Только после отъезда отца я сообразил, что мое положение как земледельца весьма незавидное: у меня нет своей лошади, своего плуга, своей бороны да и своих семян. Все чужое — дедушки Харитона и дяди Павла. Своего у меня — три буханки хлеба, кое-какие харчишки да деревянная ложка. Вот и все.
Лишь после я узнал, что дедушка Харитон и дядя Павел, учитывая наше бедственное положение, по-родственному решили своими силами и своими семенами засеять нам для разживы несколько десятин. А я был послан на пашню всего-навсего ради того, чтобы быть вместе со своими друзьями и помаленьку приучаться к мастерству земледельца.

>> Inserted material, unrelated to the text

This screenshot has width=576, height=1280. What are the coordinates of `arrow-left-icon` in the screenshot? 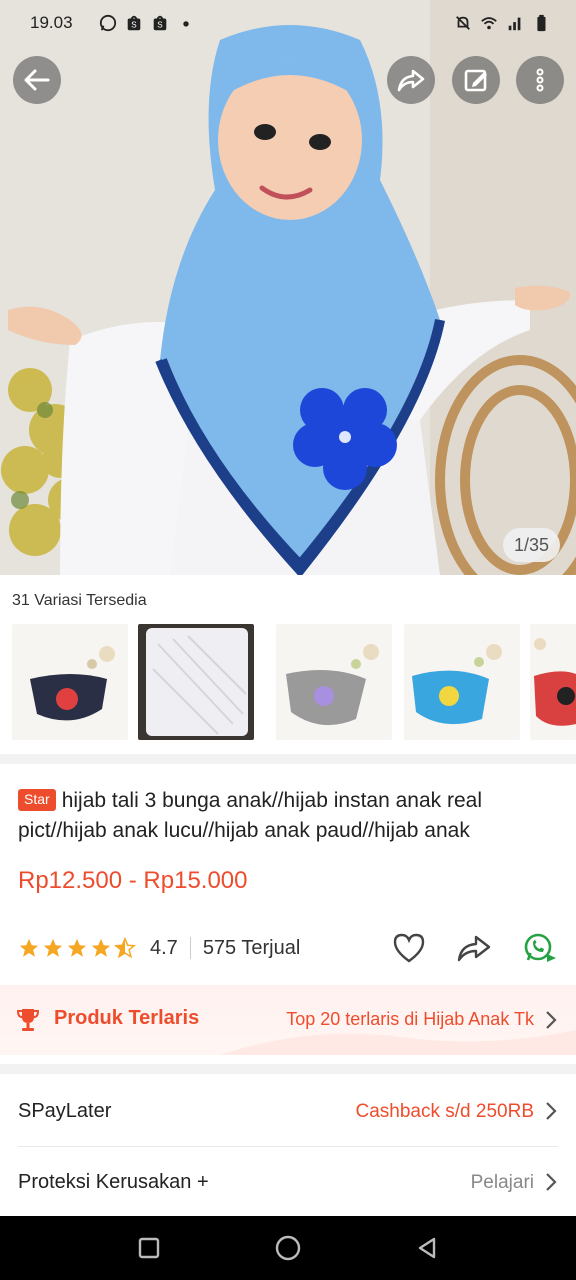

Вероятно, именно в этом родители и видели тогда мое призвание, тем более что всеми давно была замечена моя тяга к земле и ко всему, что на ней живет и растет.
И все же, несмотря на неловкость ситуации, в которой я очутился на пашне, я был счастлив, безмерно счастлив...
II
Остаток первого дпя на пашне, к сожалению, ушел на мелкие, незначительные дела — не ради них мы, конечно, с таким восторгом отправлялись в степь. Но и они были довольно интересны.
На нашей заимке поблизости друг от друга, вдоль восточной опушки колка, стояли четыре землянушки — Зыряновых, дедушки Харитона, Елисеевых и Черепановых. Они были выложены из кусков целинного дерна, да и покрыты поверх наката из соснового вершинника тоже плотно уложенной, будто слитой в один кусище дерниной, с которой легко сходила вода. В землянуш-ках пришлось наводить полный порядок: обметать вениками потолки и стены, выгребать из всех углов разное гнилье и застилать нары пшеничной соломой, просушенной на солнце. Затем устроили новые таганы над выжженной кругами за прошлые годы земле и заготовили в колке целые вороха березового сушняка.